Há dois anos, o STJ (Superior Tribunal de Justiça) entendeu que a cobrança fere a Constituição, que diz que "ninguém poderá ser compelido a associar-se ou permanecer associado". Mas isso não freou a formação desses condomínios, tampouco os processos judiciais.

Zanone Fraissat/Folhapress
SAO PAULO/SP BRASIL. 25/05/2017 -Margaret Matos, 54, aposentada, moradora prejudicada - Moradores se juntam e começam a gerir loteamentos como um condomínio fechado, cobrando taxas por benfeitorias mesmo de pessoas não associadas. Se a pessoa se recusa a pagar, pode responder a processo na Justiça e até perder a casa.(foto: Zanone Fraissat/FOLHAPRESS, COTIDIANO)***EXCLUSIVO***
A aposentada Margaret Matos, 54, perdeu a casa, em Cotia, Grande SP

Na prática, a decisão significa que casos na instância superior serão decididos a favor dos processados, o que não impede decisões diferentes em instâncias inferiores, o que acontece com frequência.

"Minha sogra estava doente e morava comigo, eu tinha filho menor de idade e mesmo assim perdi minha casa. Abalou todos", diz Margaret.

EMPOBRECIMENTO

Se, por um lado, moradores aceitam pagar taxas por benefícios como segurança e limpeza, por outro, o poder público economiza por não ter que ofertar esses serviços a uma parcela da população.

Por isso, para o procurador paulista José Carlos de Freitas, que acompanha casos do tipo no Ministério Público Federal, não há enriquecimento ilícito de quem se recusa a pagar as contribuições.

"Há, na verdade, um empobrecimento ilícito, porque as pessoas têm que pagar duas vezes: pagar ao Estado, na forma de impostos, e às associações, na forma das taxas compulsórias", diz Freitas.

Para ele, há mais um problema. "Você privatiza o espaço público e impede que os demais usufruam do que há ali", afirma o procurador.

O advogado Simcha Schaubert se especializou nesse tipo de ação. "Muita gente perdeu sua capacidade financeira nos últimos tempos e não consegue mais pagar. Esse tipo de loteamento é comum no interior de São
Paulo, em Cotia, Vinhedo. E os valores vão de R$ 200 a mais de R$ 1.000."

Ações como essas são comuns em todo o país. Em Juiz de Fora (MG), por exemplo, o professor Alex Reis, 46, deixou de pagar as taxas em 2015, ao descobrir que o local onde morava não era um condomínio regularizado.

"Não me processaram, mas começou uma série de constrangimentos, como dificuldade para abrir o portão. Pararam também de entregar minhas cartas", afirma ele.

BOLSÕES

Parte dos loteamentos fechados em Cotia tem status de "bolsão residencial", conferido pela lei municipal 694 de 1994. O texto permite que associações controlem o acesso a esses locais, desde que "seja assegurada a livre circulação de veículos e pedestres o interior do perímetro definido".

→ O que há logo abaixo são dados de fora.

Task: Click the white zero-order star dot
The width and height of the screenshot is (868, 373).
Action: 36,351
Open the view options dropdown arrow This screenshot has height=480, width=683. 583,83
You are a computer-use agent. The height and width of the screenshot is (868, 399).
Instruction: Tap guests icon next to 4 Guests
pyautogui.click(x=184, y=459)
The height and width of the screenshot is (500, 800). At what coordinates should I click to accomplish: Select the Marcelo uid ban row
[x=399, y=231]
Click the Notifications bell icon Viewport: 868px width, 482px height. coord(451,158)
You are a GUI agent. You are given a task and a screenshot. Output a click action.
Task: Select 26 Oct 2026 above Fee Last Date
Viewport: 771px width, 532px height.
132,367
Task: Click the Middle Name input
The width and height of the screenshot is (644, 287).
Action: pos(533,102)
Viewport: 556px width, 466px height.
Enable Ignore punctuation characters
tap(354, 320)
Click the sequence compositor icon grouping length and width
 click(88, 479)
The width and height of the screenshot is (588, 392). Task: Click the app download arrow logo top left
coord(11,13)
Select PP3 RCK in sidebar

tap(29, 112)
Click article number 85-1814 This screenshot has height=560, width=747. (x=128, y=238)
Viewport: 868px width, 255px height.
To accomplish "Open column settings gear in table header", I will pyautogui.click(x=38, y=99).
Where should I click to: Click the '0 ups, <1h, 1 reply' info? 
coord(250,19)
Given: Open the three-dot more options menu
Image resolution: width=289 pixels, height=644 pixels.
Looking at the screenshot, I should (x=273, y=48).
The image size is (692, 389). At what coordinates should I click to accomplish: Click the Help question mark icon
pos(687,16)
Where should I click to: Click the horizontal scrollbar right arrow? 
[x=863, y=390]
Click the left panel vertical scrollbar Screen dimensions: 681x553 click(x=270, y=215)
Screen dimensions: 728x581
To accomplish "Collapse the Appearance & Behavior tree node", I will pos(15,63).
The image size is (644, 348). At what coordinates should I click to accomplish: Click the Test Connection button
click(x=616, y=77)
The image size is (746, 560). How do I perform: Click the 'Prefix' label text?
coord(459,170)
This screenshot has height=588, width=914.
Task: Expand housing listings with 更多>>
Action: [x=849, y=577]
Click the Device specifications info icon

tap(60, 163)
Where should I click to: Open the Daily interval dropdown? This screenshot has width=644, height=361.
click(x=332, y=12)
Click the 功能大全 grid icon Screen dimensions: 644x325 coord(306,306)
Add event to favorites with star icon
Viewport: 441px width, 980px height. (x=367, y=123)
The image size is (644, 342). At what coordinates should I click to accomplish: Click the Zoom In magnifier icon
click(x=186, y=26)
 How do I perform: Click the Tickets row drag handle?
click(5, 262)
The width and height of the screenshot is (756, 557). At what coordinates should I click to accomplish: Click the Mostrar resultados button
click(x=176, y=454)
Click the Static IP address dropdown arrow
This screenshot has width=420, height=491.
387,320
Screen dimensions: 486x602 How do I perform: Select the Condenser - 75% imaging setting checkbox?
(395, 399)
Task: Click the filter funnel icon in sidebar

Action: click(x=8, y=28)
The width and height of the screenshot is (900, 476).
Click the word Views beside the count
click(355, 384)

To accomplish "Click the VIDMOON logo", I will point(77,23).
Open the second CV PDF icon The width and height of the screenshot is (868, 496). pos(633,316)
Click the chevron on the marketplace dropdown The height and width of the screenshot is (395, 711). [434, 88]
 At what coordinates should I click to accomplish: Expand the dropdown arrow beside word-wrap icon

Hoje, existem 78 bolsões autorizados, segundo a Prefeitura de Cotia. É num desses que fica o Horizontal Park, onde vivia a publicitária Margaret Matos. No local, há guarita e guardas.

Até poucos meses atrás, a associação controlava o acesso dos moradores com biometria, mas o Ministério Público determinou que as cancelas fossem retiradas do local.

A reportagem procurou representantes da associação de moradores no local e tentou duas vezes contato por telefone, mas não obteve retorno.

Lá também vivia Elias Peinado, 57, que trabalha com transporte escolar. Ele soube do desfecho de seu processo por vizinhos. "Nem me ofereceram, um dia meus vizinhos disseram: 'Você viu que sua casa foi arrematada?' Fiquei desesperado", afirma ele, cuja casa, diz, valia R$ 800 mil, e foi leiloada por R$ 230 mil.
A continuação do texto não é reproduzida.